* [WORK REQUEST]: Below are entries with pictures in them. Output exactly the lines starting at the line with "The height and width of the screenshot is (902, 2363)." and ending at the line with "Where should I", both included, but not the pictures.

* [EXTRACTED INFORMATION]:

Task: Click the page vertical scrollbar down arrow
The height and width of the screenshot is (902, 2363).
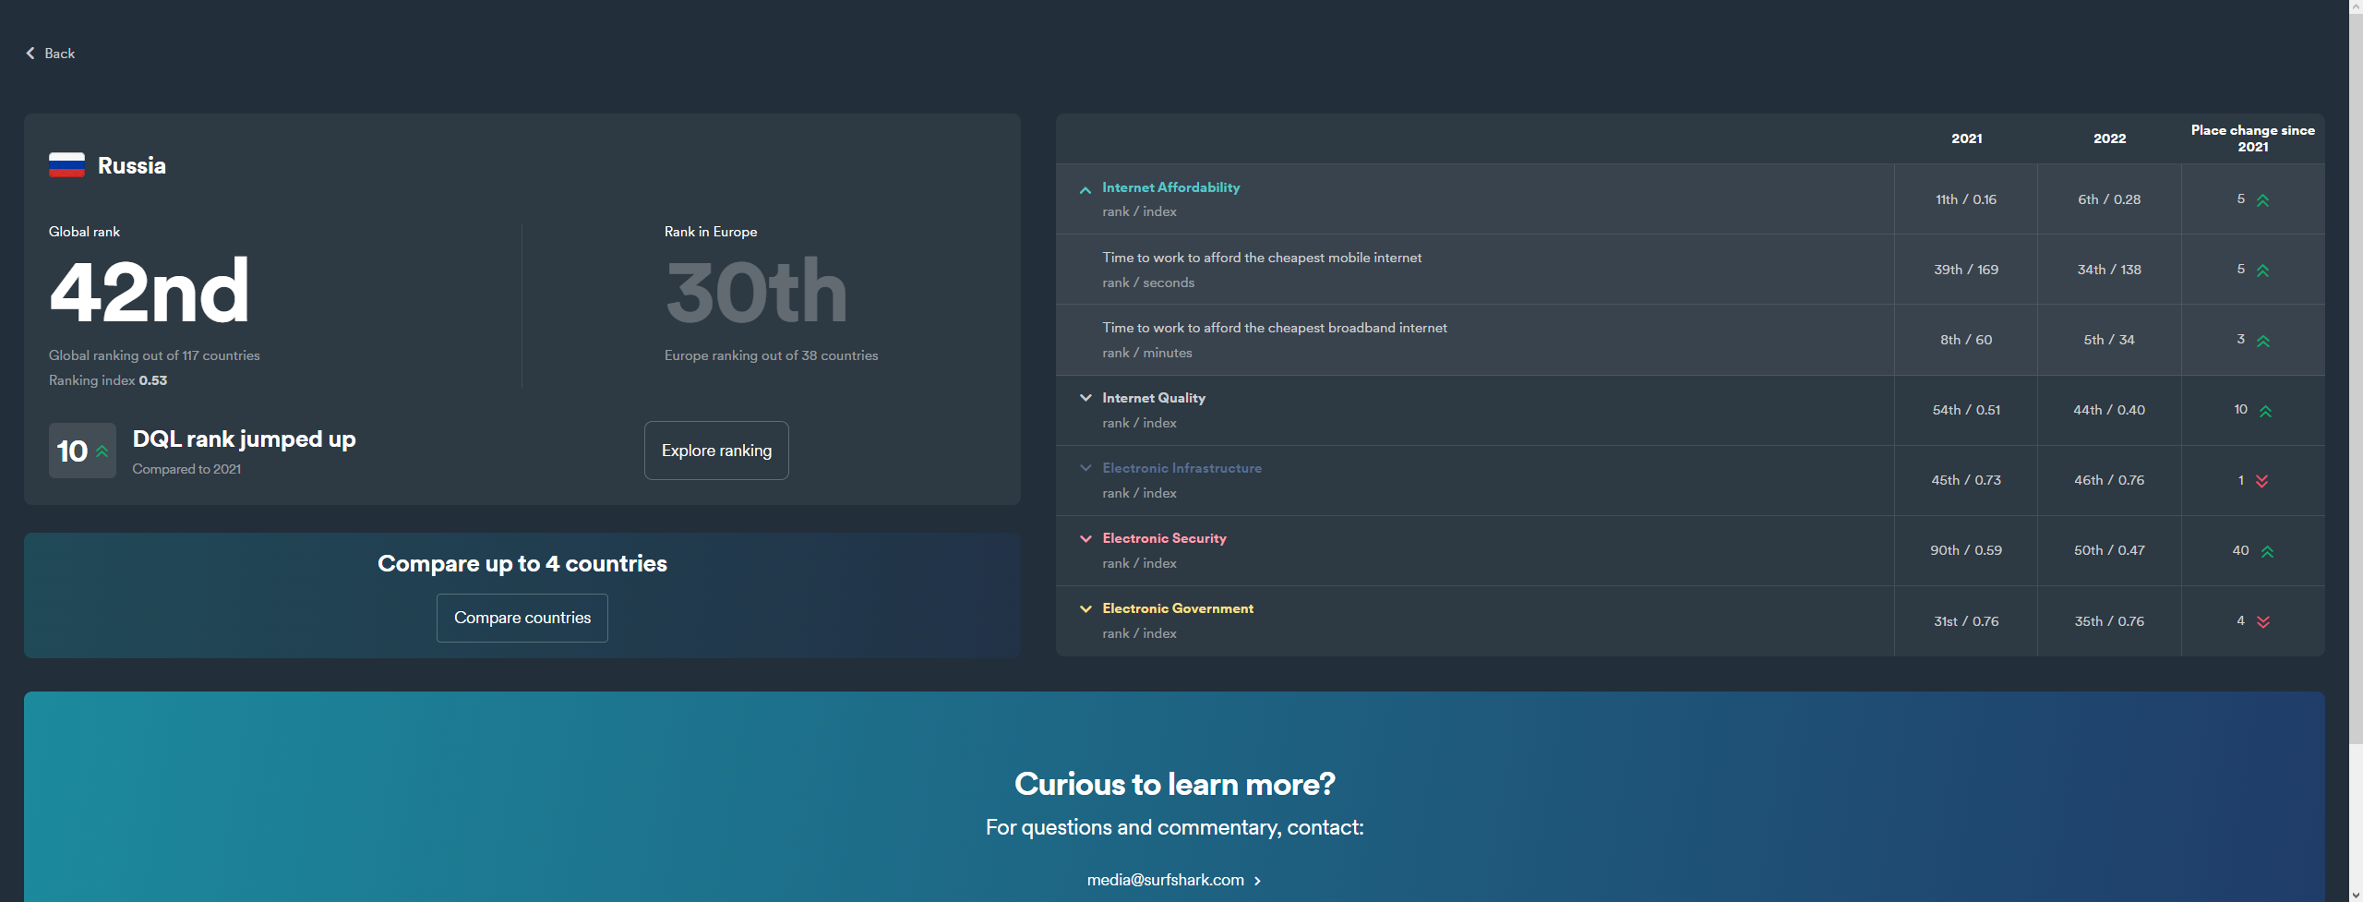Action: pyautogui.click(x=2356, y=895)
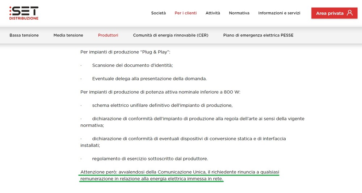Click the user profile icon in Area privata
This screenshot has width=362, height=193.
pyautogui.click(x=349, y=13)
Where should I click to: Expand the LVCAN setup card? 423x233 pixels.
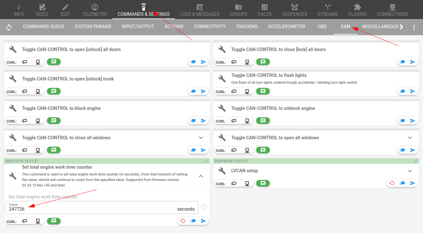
* * *
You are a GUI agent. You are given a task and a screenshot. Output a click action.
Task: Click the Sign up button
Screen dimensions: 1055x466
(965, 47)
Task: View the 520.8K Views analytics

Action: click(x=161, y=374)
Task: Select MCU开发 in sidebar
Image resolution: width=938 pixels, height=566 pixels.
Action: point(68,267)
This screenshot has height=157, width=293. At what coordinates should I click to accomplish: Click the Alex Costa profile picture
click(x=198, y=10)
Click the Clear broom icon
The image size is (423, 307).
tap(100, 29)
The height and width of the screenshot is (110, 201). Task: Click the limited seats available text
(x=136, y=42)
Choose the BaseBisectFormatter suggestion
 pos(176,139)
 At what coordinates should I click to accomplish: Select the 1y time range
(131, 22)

* [RESULT OF THE EXERCISE]:
The height and width of the screenshot is (902, 2363).
Action: pyautogui.click(x=2356, y=895)
Click the user profile icon in Area privata
This screenshot has width=362, height=193.
pyautogui.click(x=349, y=13)
Where should I click to: Expand the LVCAN setup card? 423x233 pixels.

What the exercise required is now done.